Even more; the less my mind likes the travelling experiences on the very spot, the more my horizons are widening right there and than. And in case I like it and feel utterly comfortable, than I guess I am missing out a big opportunity and my perception of life remains untouched.

I am not trying to say that the best way to travel is to make it intentionally an ultimately suffering event, but I am pretty much sure that what works for me is to, while travelling, seek diversity rather than similarity. Diversity can enrich me, while similarity just makes me doze off.

So, how was Albania? A bit of dozing off in similarities and a lot of challenging, enriching and heart warming differences. In simple words: it was really great. Next year we are going back there.

July 9, 2008

Yearning for a community

Yesterday I came back from a 6-day NVC training with Robert Gonzales, an event that reached very deep within me, resolved many inner dilemmas, gave me enough clarity for many future steps and inspired me in many ways. Therefore I guess there is going to be a lot of my posts here inspired by this experience.

But, parallel to the inner work at the training, the longing to live in a true community was awoken within me once again. Since the training was taking place in an eco-village, an intentional community Lebensgarten in Germany, for a week I was embedded in a physical as well as social environment that brought back pleasant memories and nourishing feelings.

I have been twice a part of an intentional community. The first one did not function as a fully residential one, but we did have a community house in an isolated spot in nature and were spending a lot of time there, working, sharing, being together. This was a beautiful time of my life and some parts of me are still mourning over it.

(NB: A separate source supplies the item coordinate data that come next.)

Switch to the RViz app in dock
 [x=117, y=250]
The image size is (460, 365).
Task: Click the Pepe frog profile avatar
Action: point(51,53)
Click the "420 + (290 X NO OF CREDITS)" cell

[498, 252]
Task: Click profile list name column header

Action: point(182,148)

The second one was a permacultural intentional community in Australia, where I have spent 9 months in 1990. I was still merely a long-term guest there, though sharing a work and community life. It was definitely one of those places where the fanciness of a car never mattered a bit – and all the rest did. So unlike the modern so-called communities

Anyway, the fact of the matter is that whenever I spend some time in an intentional community, be it a holistic like The Findhorn Foundation or a very light and down-on-earth one like the RCNUWC, a strong feeling starts to wake within me, a feeling that the way I am living my life is a tragic mistake. A feeling that every cell in my body and every part of my being actually yearns for a true community life.

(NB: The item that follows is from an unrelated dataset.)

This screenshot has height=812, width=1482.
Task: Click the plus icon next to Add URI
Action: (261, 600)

A life where one is embedded in a supportive environment of people with shared values and visions, where children run all over the place as “our” children, enjoying the all-present safety, where people meet and share, laugh and cry together, connect and interact on a true level… Where life is fully alive and supported by life.

And, yes, where a pristine harmony with the nature and its forces is fully present. Where the nature slowly takes over (eating up the houses like in Lebensgarten) and everybody is happy with that. And everybody can sleep like a baby. Without hearing a car or any sort of pulsating modern-life city commotion.

Now, of course, things are not entirely romantic in intentional eco communities. Egos get in the way, conflicts remain unresolved and communities do fall apart, sometimes with a lot of pain involved. Just as relationships and human lives do fall apart. Not every single one of them and not always, but yes, they do.

But I still feel this is what a human life should look like. Not being locked in a dehumanised system of working for spending, running from one shop to another, from one meaningless encounter to another, gasping for some air in between, and spending the rest of the time plugged in a LCD screen, be it a TV or a computer. Holy crap, what an existence. As my dear John Lennon said: “Life is what happens to you when you are busy making other plans.”

Being in a phase of my life when I am reconsidering its directions and ways, I will definitely include the option of joining an intentional community in my wonderings.

Anyway, our dear van is all ready, things are more or less packed and in a couple of hours me and Marjeta will be on our way to explore Albania, perhaps one of the last resorts of a more pristine life here in Europe, not yet fully commercialised and sold out. We are so happy to be connecting with the true spirit of our dear Balkans again.